Friday, August 10, 2007

Saving Early: The Power of Compounding

One of the most important things I've learned in Finance and Accounting over the last few years is to start saving money early. The power of compounding interest is massive over many years, so saving early is a must to accumulate wealth. To demonstrate, I will be using an example with Rob and Tom.

Rob: Rob is a university student and loves to party. He goes out every night partying at the bars or a local bubble tea joint. He also likes expensive things and buys only brand name clothing. He doesn't save a single penny until he turns 25 and realizes that he should start saving for a house or retirement.
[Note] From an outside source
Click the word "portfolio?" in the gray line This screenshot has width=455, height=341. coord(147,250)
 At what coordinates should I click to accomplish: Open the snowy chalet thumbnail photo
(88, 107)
Starting at age 25, he saves $2,000 every year until age 60.

Tom: Tom is also a university student, but understands the importance of money and starts saving $2,000 every year until he turns 36, when he starts a family and needs the money.
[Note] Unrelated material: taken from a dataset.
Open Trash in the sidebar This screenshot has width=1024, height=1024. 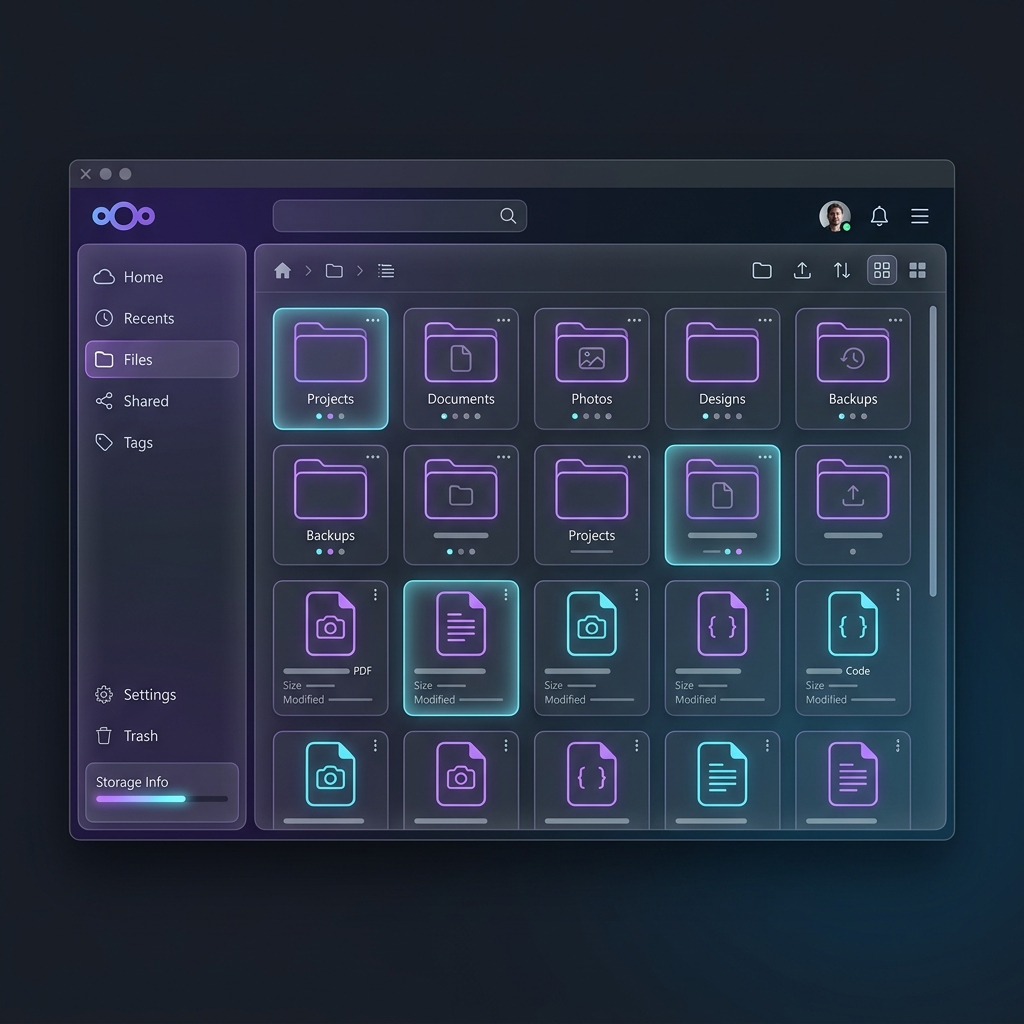pos(140,736)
The following screenshot summarizes Rob and Tom's saving habits:

Looking at the table, you can see that Rob invested $40,000 more than Tom did. Even though it's $40,000 over 20 years, that's a lot of money that can be spent on other things such as an annual vacation!

Now let's take a look at the earnings. To isolate and simplify the demonstration of the time value of money, the following screenshot is based on the assumption of a 10% return without taxes.

At the age of 60, Rob has accumulated $658,079 while Tom has $856,910, almost $200,000 more! This is with $40,000 less in investments too! This illustrates that saving early is very important and is something you can't buy back by saving more in the future to try and "catch up."

I am not advocating that you should just save for 10 years and stop, but rather to start saving as soon as you can!

So, when's the best time to start saving? YESTERDAY! Since we can't travel back in time, the next best time is as soon as you finish reading this. GO!